::: DOCUMENT
RFR: Parallelize safepoint cleanup

Thu Jun 29 11:42:42 UTC 2017

How many Java threads are involved in monitor Inflation ? Parallelization is spread by Java threads (i.e. each worker claims and deflates monitors of 1 java thread per step).

Roman

Am 29. Juni 2017 12:49:58 MESZ schrieb Robbin Ehn <robbin.ehn at oracle.com>:
>Hi Roman,
>
>I haven't had the time to test all scenarios, and the numbers are just
>an indication:
>
>Do it VM thread, MonitorUsedDeflationThreshold=0, 0.002782s avg, avg of
>10 worsed cleanups 0.0173s
>Do it 4 workers, MonitorUsedDeflationThreshold=0, 0.002923s avg, avg of
>10 worsed cleanups 0.0199s
>Do it VM thread, MonitorUsedDeflationThreshold=1, 0.001889s avg, avg of
>10 worsed cleanups 0.0066s
>
>When MonitorUsedDeflationThreshold=0 we are talking about 120000 free
>monitors to deflate.
>And I get worse numbers doing the cleanup in 4 threads.
>
>Any idea why I see these numbers?
>
>Thanks, Robbin
>
>On 06/28/2017 10:23 PM, Roman Kennke wrote:
>> 
>>>
>>> On 06/27/2017 09:47 PM, Roman Kennke wrote:
>>>> Hi Robbin,
>>>>
>>>> Ugh. Thanks for catching this.
::::::
PARTS OF THE EXERCISE:
a - In the safepoint cleanup thread, what does the passage between "Thu Jun 29 11:42:42" and "thread per step).", inclusive, read like with "Parallelization" swapped for "Distribution"?
b - How would you put this sentence from the safepoint cleanup thread into German: "And I get worse numbers doing the cleanup in 4 threads."
::: EXCERPTED RECORDS
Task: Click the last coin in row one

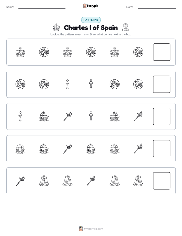Action: pos(138,52)
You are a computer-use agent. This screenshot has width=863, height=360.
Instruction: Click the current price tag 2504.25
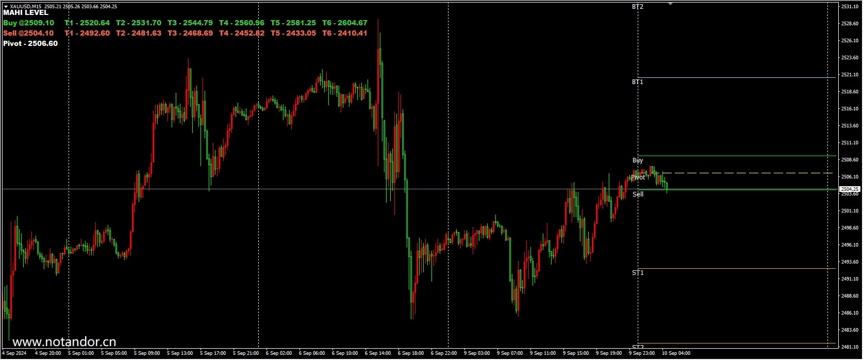[850, 189]
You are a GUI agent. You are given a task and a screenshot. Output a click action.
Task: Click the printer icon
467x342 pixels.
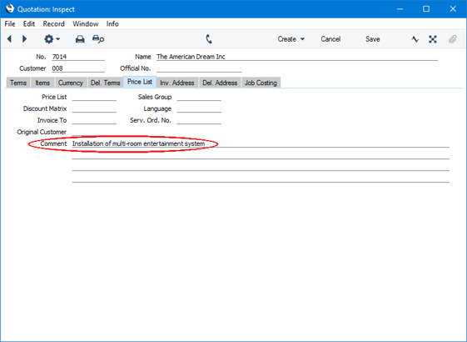point(80,39)
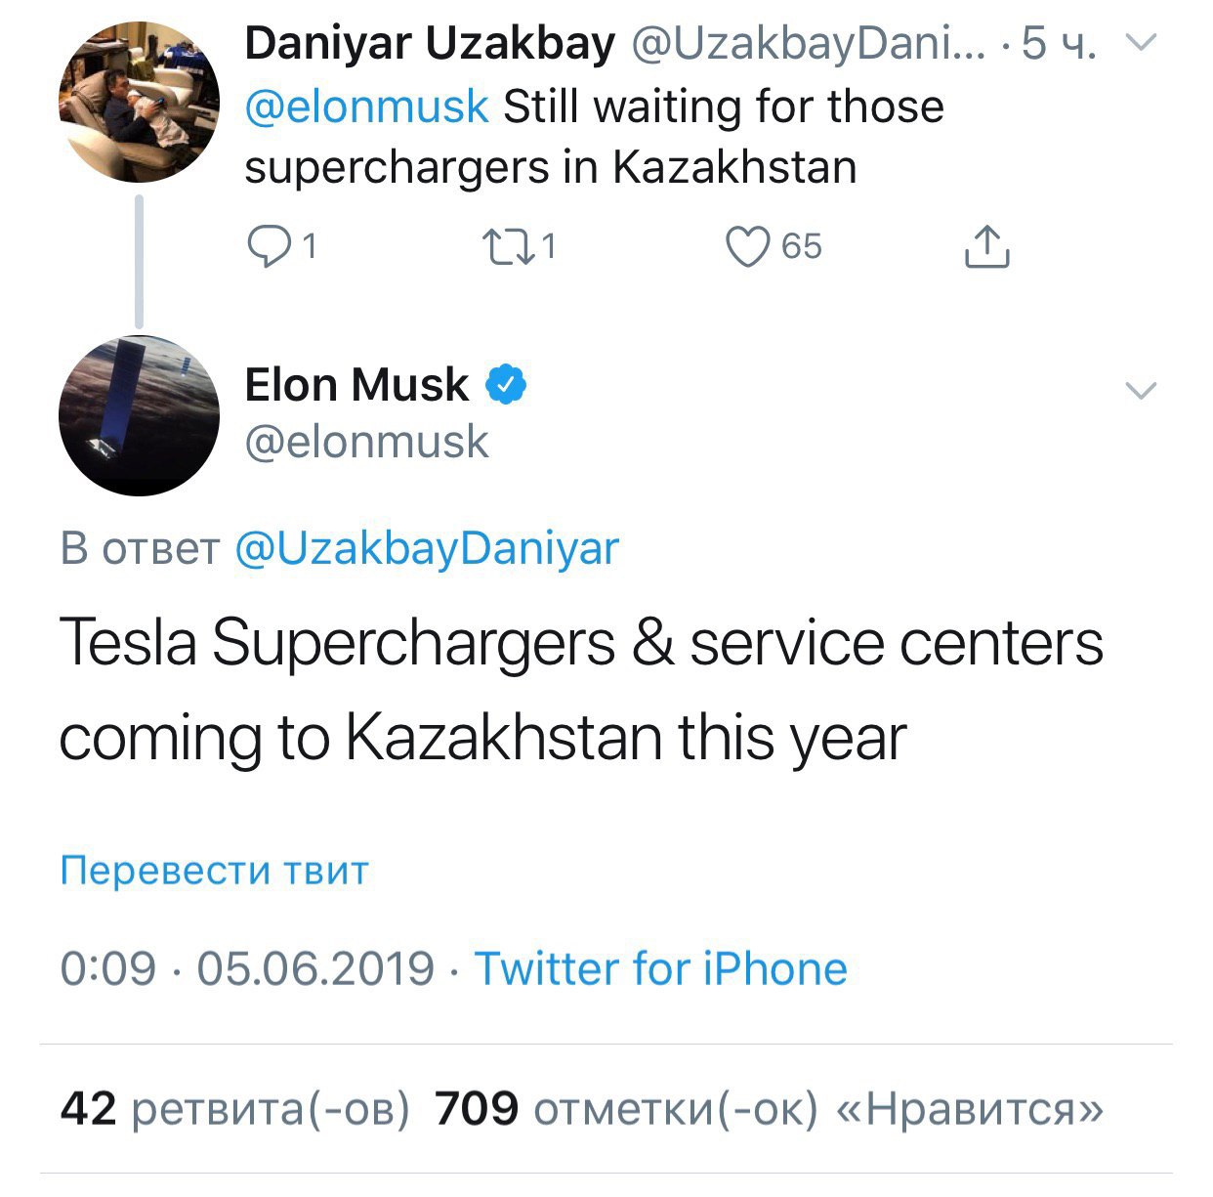Screen dimensions: 1213x1197
Task: View the 42 ретвита(-ов) retweets list
Action: click(x=234, y=1109)
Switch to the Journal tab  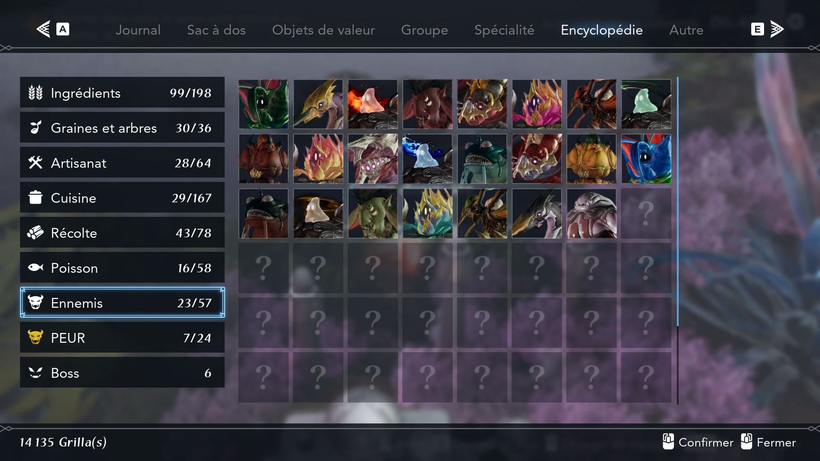tap(138, 30)
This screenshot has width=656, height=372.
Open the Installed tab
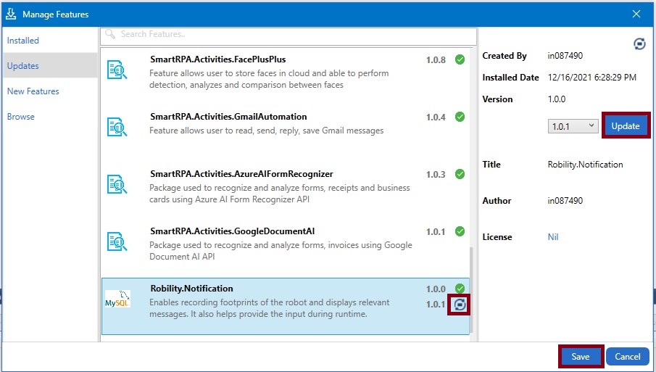[23, 41]
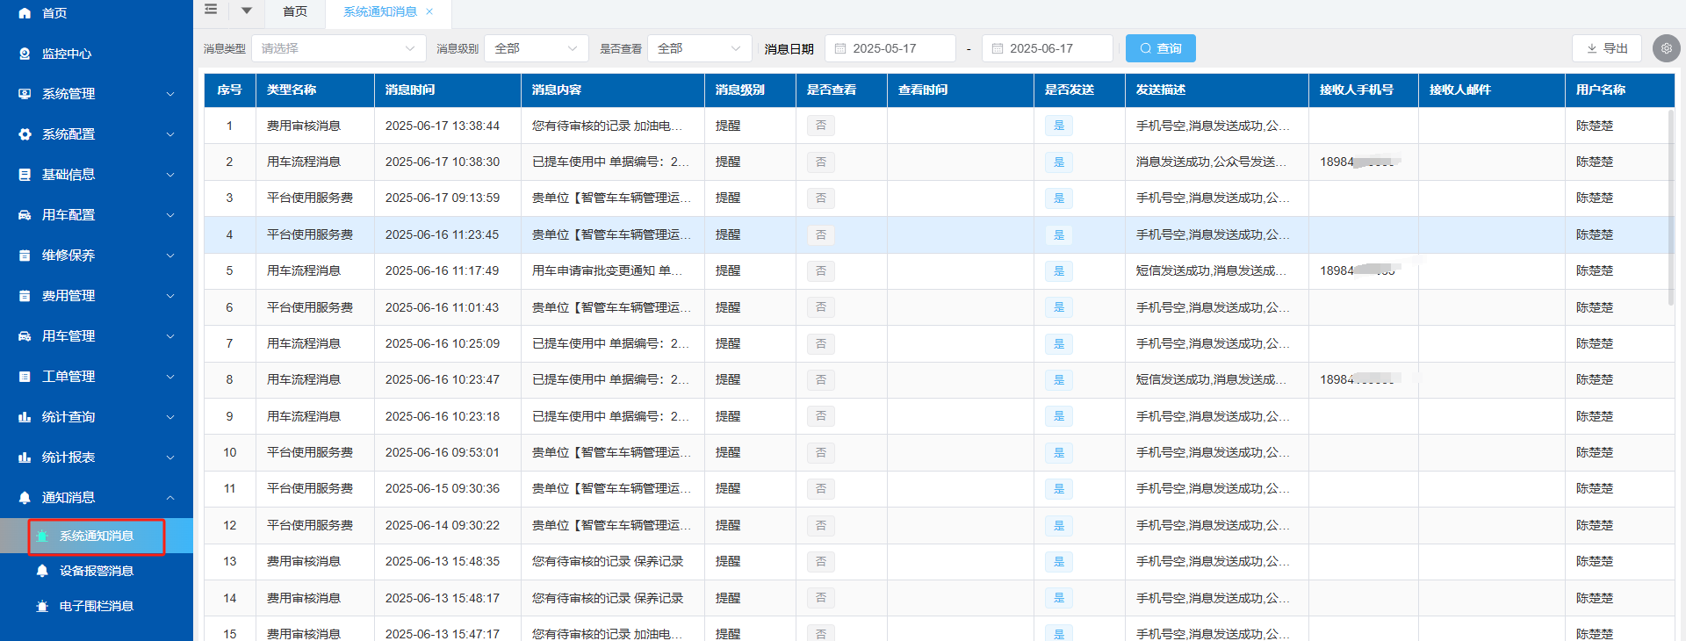Click the 设备报警消息 bell icon
The image size is (1686, 641).
click(42, 571)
::::::
ANSWERS TO THE EXERCISES:
a -
Thu Jun 29 11:42:42 UTC 2017

How many Java threads are involved in monitor Inflation ? Distribution is spread by Java threads (i.e. each worker claims and deflates monitors of 1 java thread per step).

b - Und ich bekomme schlechtere Zahlen, wenn ich die Bereinigung in 4 Threads durchführe.